ASSIGNMENT —
Below are the records; copy each line in which "screenshot" can be found.

ENTRIES PROVIDED —
=== Section Start ===

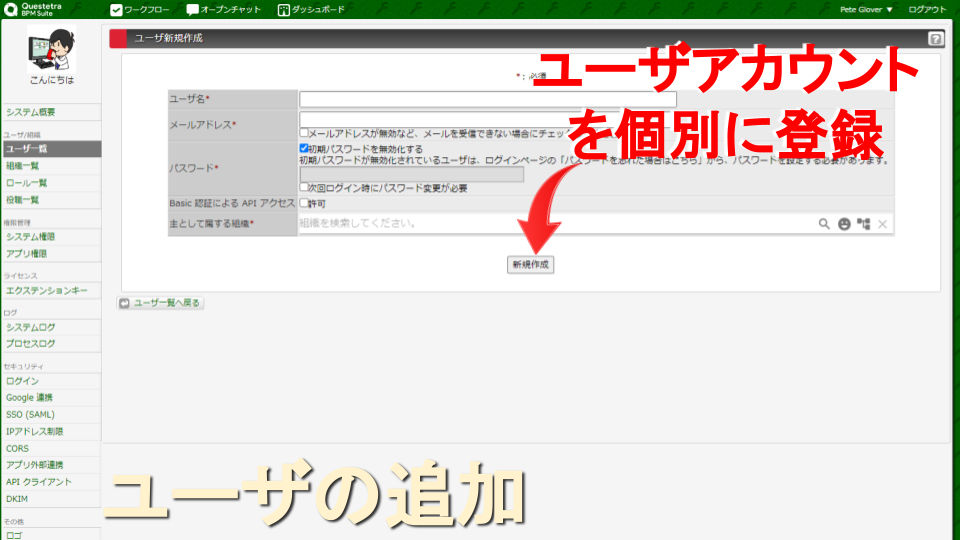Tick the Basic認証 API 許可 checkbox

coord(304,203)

=== Section End ===
=== Section Start ===

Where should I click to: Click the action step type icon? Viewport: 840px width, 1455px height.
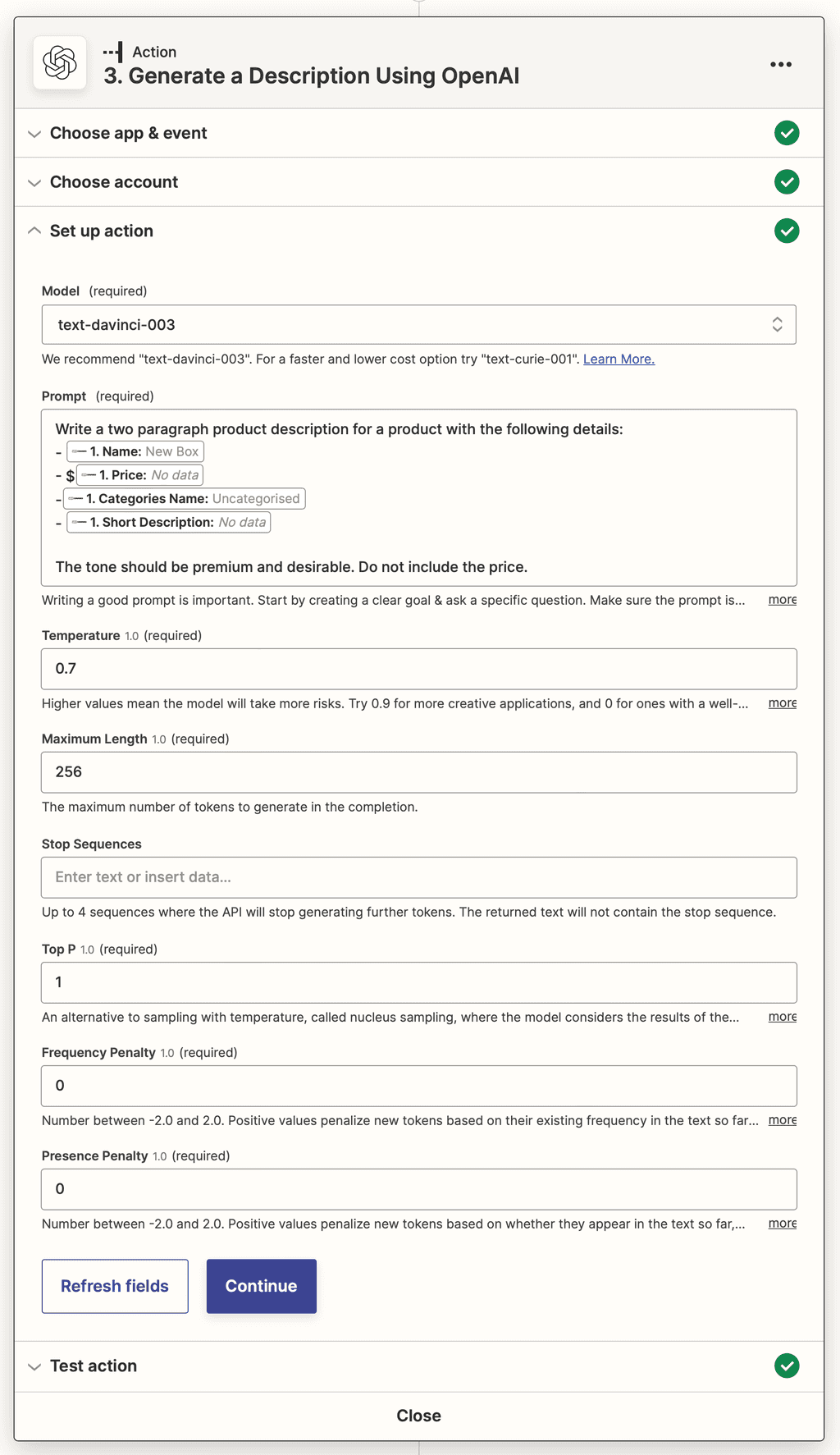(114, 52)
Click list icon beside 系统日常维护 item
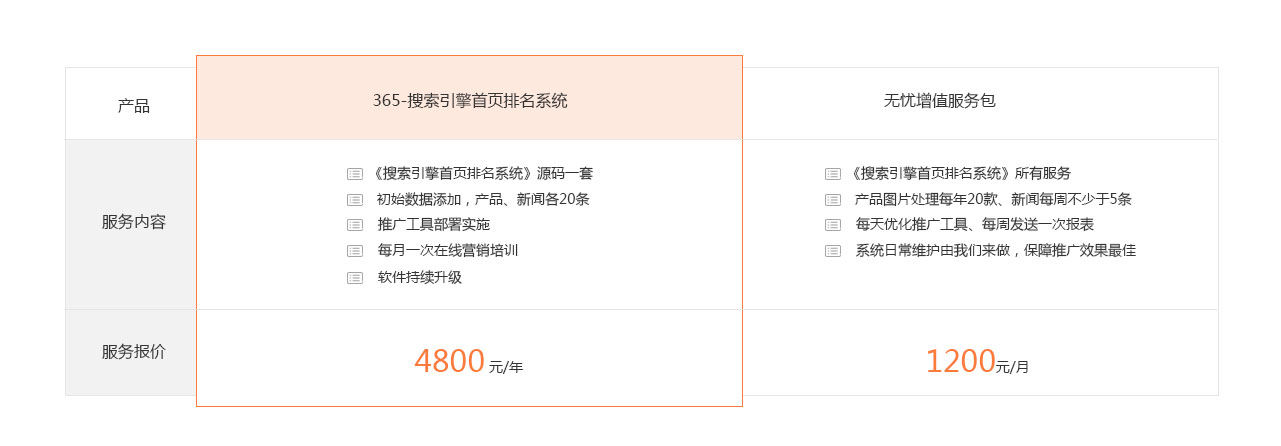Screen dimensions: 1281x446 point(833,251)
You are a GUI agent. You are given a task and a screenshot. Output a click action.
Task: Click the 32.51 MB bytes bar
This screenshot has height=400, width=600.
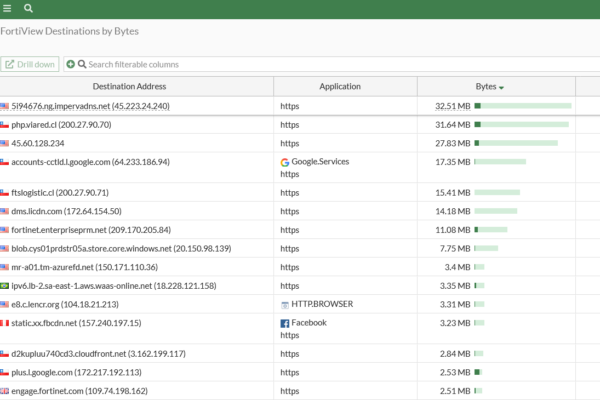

=== Section End ===

ANSWER TO THIS EXERCISE —
You are a GUI agent. You are given a task and a screenshot. Output a click action.
This screenshot has height=400, width=600.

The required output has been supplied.